If you've ever needed a specialty drug, you know it often doesn't come from your local corner drugstore. It might come through a mail-order pharmacy or a specialty clinic pharmacy. Covered entities frequently use these third-party pharmacies—known as contract pharmacies—to dispense 340B discounted drugs, especially in areas where the hospital doesn’t have its own pharmacy network. Manufacturers have recently tried to restrict or block the use of these contract pharmacies, arguing over data sharing or distribution methods.
This bill cuts through that noise. Section 2 confirms that covered entities absolutely can use contract pharmacies to dispense 340B drugs. More importantly, Section 3 clarifies that manufacturers must offer the discounted price regardless of where or how the drug is dispensed. They cannot impose conditions that limit where the drugs are delivered, restrict how they are purchased, or treat 340B customers differently than others. Think of it this way: a manufacturer can’t tell a rural clinic, “Sure, you get the discount, but only if you promise to stop using that mail-order pharmacy your patients rely on.”

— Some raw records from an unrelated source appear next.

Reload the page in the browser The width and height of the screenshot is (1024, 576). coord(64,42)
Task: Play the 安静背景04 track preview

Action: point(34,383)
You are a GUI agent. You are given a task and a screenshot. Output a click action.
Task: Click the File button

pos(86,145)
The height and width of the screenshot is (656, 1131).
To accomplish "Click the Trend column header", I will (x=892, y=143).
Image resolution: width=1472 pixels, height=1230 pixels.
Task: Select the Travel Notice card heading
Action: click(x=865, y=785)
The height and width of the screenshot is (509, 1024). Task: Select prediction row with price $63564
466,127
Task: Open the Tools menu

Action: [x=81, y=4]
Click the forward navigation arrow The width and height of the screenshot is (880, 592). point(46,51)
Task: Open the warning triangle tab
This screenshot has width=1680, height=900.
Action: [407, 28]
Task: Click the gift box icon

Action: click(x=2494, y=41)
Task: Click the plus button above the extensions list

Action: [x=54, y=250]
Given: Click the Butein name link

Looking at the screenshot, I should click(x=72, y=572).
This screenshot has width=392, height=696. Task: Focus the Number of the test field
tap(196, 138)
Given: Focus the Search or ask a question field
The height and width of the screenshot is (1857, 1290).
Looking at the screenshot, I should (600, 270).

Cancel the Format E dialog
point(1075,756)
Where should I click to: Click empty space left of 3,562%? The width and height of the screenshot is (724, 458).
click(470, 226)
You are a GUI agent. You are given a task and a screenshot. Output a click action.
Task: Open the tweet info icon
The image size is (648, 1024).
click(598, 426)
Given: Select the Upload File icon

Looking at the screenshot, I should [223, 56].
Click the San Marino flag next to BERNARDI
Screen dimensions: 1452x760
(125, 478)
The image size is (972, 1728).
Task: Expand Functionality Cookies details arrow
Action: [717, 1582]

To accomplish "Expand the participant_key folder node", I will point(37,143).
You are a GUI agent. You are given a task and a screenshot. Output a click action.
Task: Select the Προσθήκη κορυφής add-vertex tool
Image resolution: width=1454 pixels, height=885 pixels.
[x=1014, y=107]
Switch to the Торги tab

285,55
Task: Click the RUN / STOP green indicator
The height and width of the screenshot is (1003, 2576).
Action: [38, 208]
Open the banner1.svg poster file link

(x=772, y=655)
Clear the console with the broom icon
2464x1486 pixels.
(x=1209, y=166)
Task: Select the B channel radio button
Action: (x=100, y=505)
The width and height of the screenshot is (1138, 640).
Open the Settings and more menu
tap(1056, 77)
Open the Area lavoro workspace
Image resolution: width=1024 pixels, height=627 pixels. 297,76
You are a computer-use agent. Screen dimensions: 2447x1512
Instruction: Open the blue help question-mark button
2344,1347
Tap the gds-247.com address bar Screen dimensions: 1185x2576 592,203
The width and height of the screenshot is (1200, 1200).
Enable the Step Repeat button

The most significant change here is the enforcement mechanism, and it’s a big one. Historically, the main penalty for manufacturers breaking 340B rules was having to pay back the overcharge. This bill adds teeth. If a manufacturer intentionally violates the rules regarding offering drugs without restrictions, they face civil monetary penalties of up to $2,000,000 for every day the violation continues. This fine applies until the manufacturer fixes the problem. For manufacturers, this moves non-compliance from a cost-of-doing-business calculation to a serious, existential financial threat. The Secretary of Health and Human Services (HHS) has 180 days to set up the exact standards for applying these enormous daily fines.
For covered entities, this is a huge win for stability. The law also creates a formal process for these hospitals and clinics to report manufacturer violations using the existing overcharge claim process. This means if a manufacturer tries to pull a fast one and refuses to ship discounted drugs to a contract pharmacy, the hospital now has a clear path to report it, backed by the threat of massive daily fines. This provision is designed to ensure that the discounts, and the patient care they fund, don't get held up in legal limbo.
Why should you care about this pharmacy paperwork? Because those 340B savings fund essential services. For a patient relying on a specialty drug for cancer or a chronic condition, this bill ensures that the hospital or clinic can use the most efficient way—often a specialty contract pharmacy—to get them that medication without the manufacturer creating roadblocks. If the manufacturer restrictions were allowed to stand, it would mean less savings for the covered entities, which translates directly into fewer services like dental clinics, mental health programs, or uncompensated care for the uninsured.
While the intent is clear—protecting patient access—there is one area of medium vagueness that HHS will need to clarify. The bill prohibits manufacturers from imposing conditions that “do not reflect normal business practices.” Defining what counts as “normal” in the complex pharmaceutical world leaves some room for debate and could be a future sticking point. However, overall, this legislation is a powerful push to lock down the integrity of the 340B program, making sure the discounts intended for patient care actually make it to the patients.